- By Vikas Yadav
- Sat, 09 Dec 2023 08:21 PM (IST)
- Source:JND
Google continues to be the top headline maker in the AI landscape across the world after the release of the Gemini AI model. In the latest update, Google staff has reportedly proposed to use AI to create a 'bird's-eye' view of the lives of people using their smartphone data, including photos and searches, reported CNBC.
According to the report, "Project Ellmann" (named after American literary critic and biographer Richard David Ellmann) plans to use large language models like Gemini to utilise search results, discover patterns in a user's gallery, craft a chatbot and "answer previously impossible questions". The project aims to be "Your Life Story Teller", according to a presentation copy accessed by the news outlet.
Also Read: What The Duck! Did Google Again Mess Up In 'Gemini' Demo Video? Details
While unclear at the moment, the company might consider executing the feature inside Google Photos, with a database of over four trillion images and videos and one billion+ users.
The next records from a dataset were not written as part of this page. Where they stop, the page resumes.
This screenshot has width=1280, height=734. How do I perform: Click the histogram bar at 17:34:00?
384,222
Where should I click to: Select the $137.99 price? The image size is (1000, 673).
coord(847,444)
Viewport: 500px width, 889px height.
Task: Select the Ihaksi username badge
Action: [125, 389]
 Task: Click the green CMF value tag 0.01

The update comes a few days after the announcement of Gemini, the multimodal model of Google.
Gemini is Google's 'largest and most capable AI model' to date. (Image:Google)
The project may extract context from biographies, and photos in a deeper manner rather than just "pixels with labels and metadata", the presentation noted. It aims to segregate based on phases in life such as college years, years as a parent and other life events.
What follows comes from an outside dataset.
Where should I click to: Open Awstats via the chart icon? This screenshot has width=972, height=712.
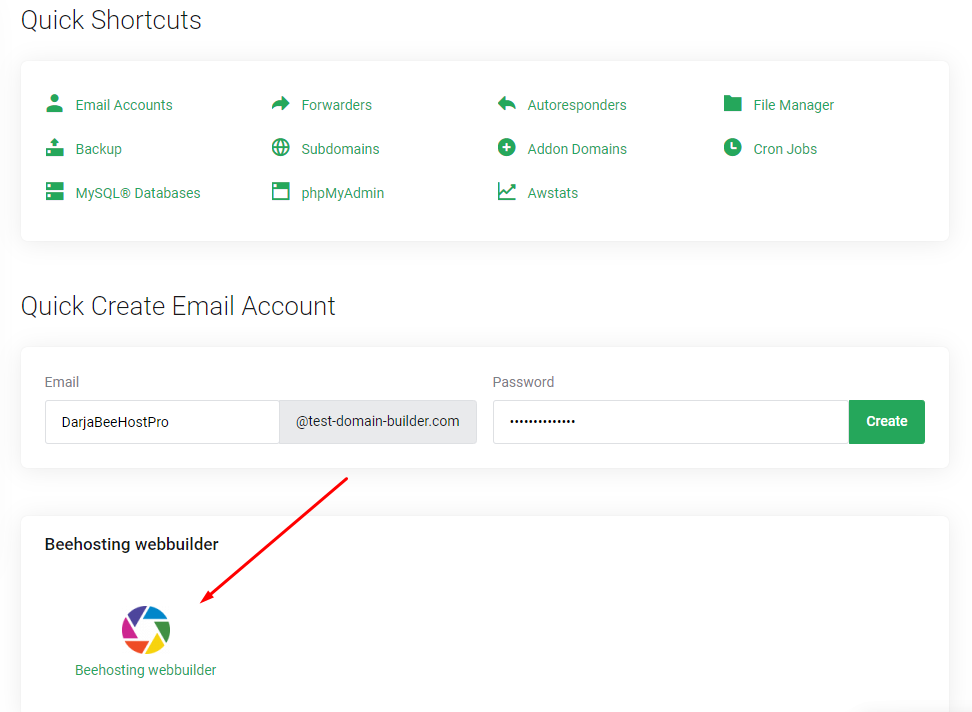click(x=507, y=191)
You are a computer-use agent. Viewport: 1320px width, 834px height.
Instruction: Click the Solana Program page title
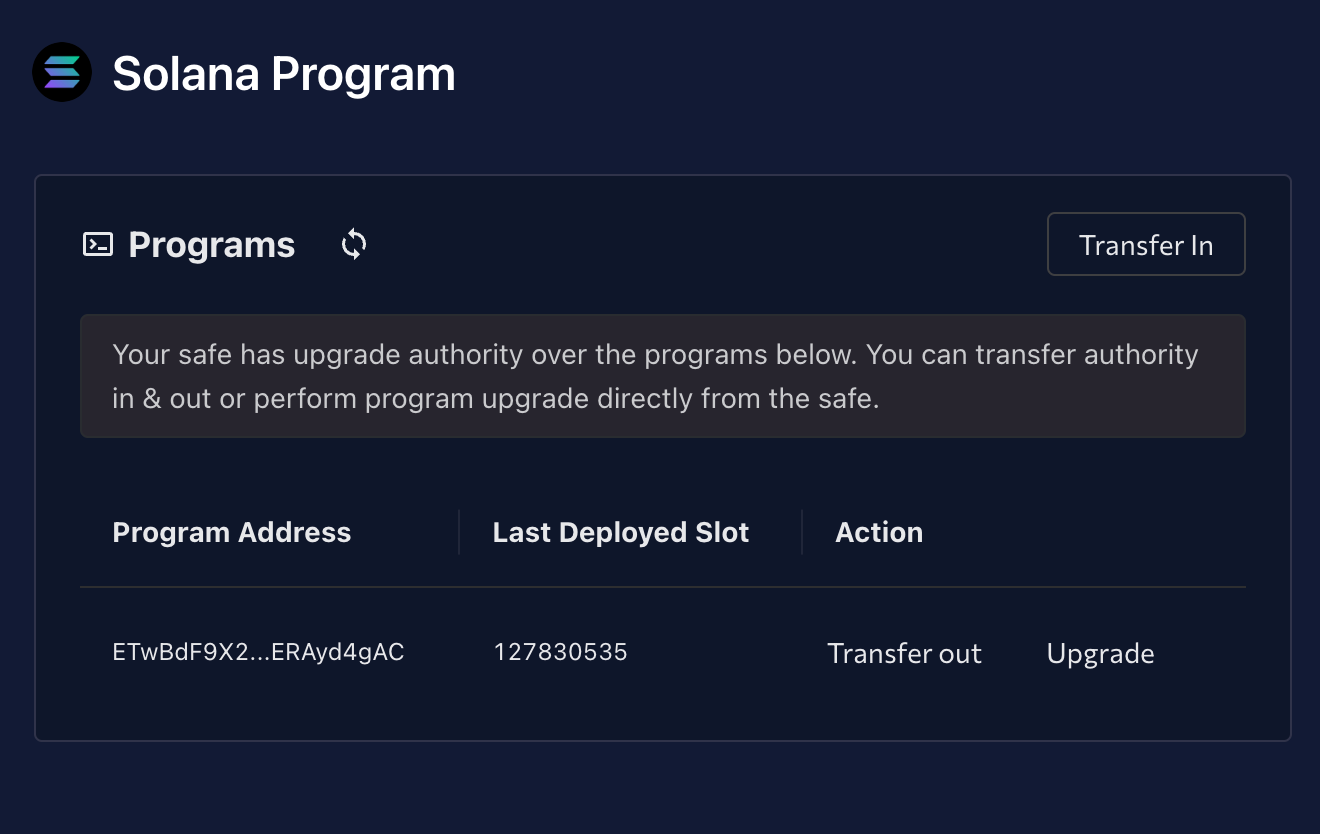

"We trawl through your photos, looking at their tags and locations to identify a meaningful moment. When we step back and understand your life in its entirety, your overarching story becomes clear," a slide stated, according to CNBC. It can understand moments like a user's transition in life as a parent and if they have only one child.
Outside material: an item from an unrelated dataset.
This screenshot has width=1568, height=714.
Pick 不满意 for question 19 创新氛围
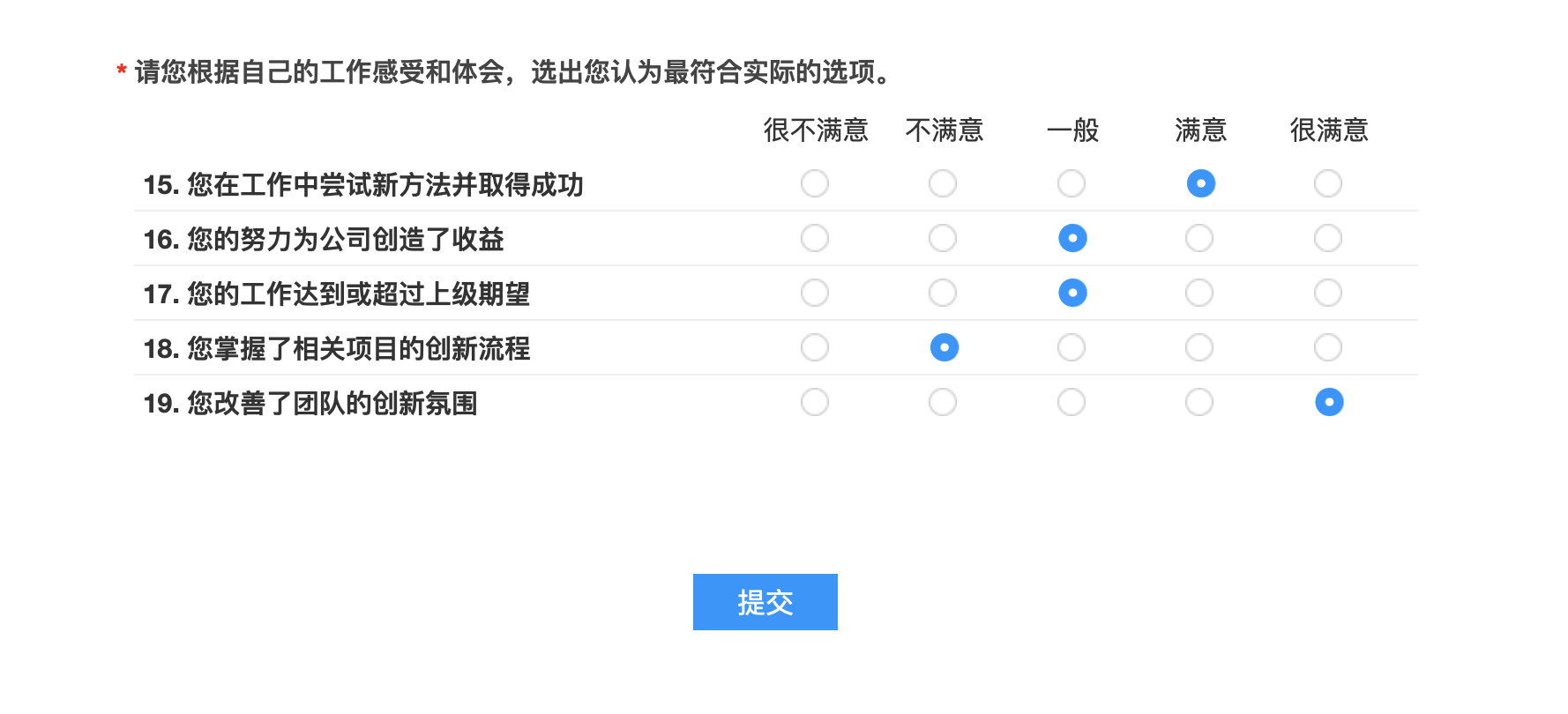pos(943,402)
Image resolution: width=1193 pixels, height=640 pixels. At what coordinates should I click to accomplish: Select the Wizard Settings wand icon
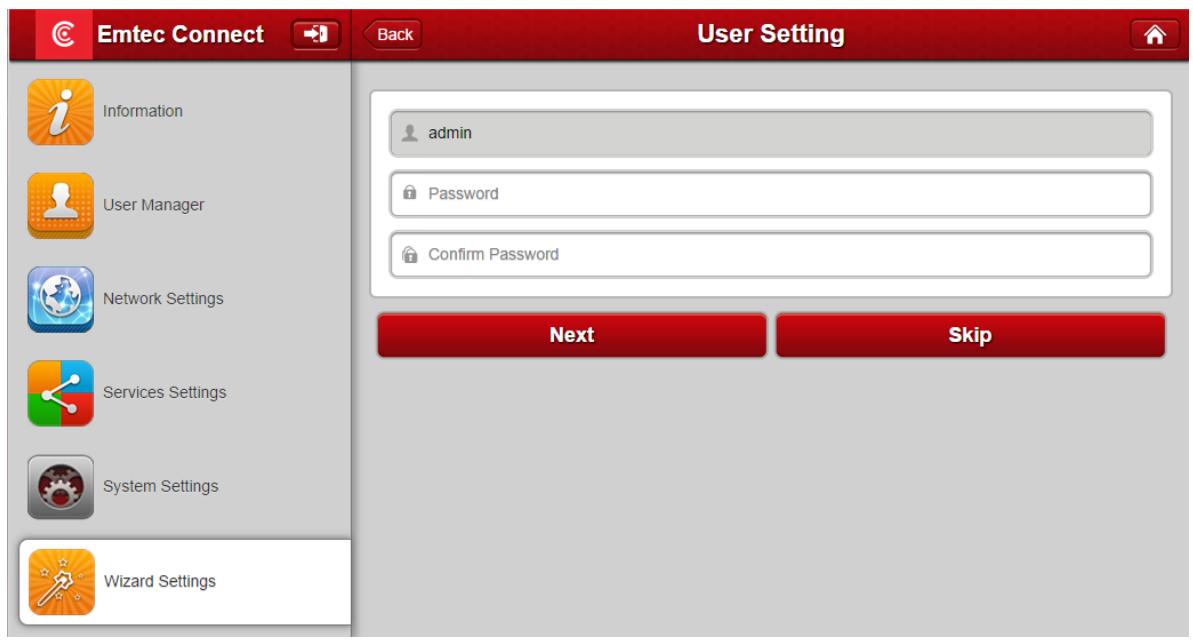60,581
Other notable instances shared in the report are of a reunion once the LLM discovers multiple unknown faces in a frame after a long time. Ellmann chat was described as: "Imagine opening ChatGPT but it already knows everything about your life. What would you ask it?"
It can deliver answers to queries like "Do I have a pet?", details about when a family member last visited you, your eating habits, products you may buy in the future based on the stored screengrabs, travel plans and more, according to the report. The chat could also cite a user's favourite websites and apps.
"This was an early internal exploration and, as always, should we decide to roll out new features, we would take the time needed to ensure they were helpful to people, and designed to protect users’ privacy and safety as our top priority," a Google spokesperson told the news outlet.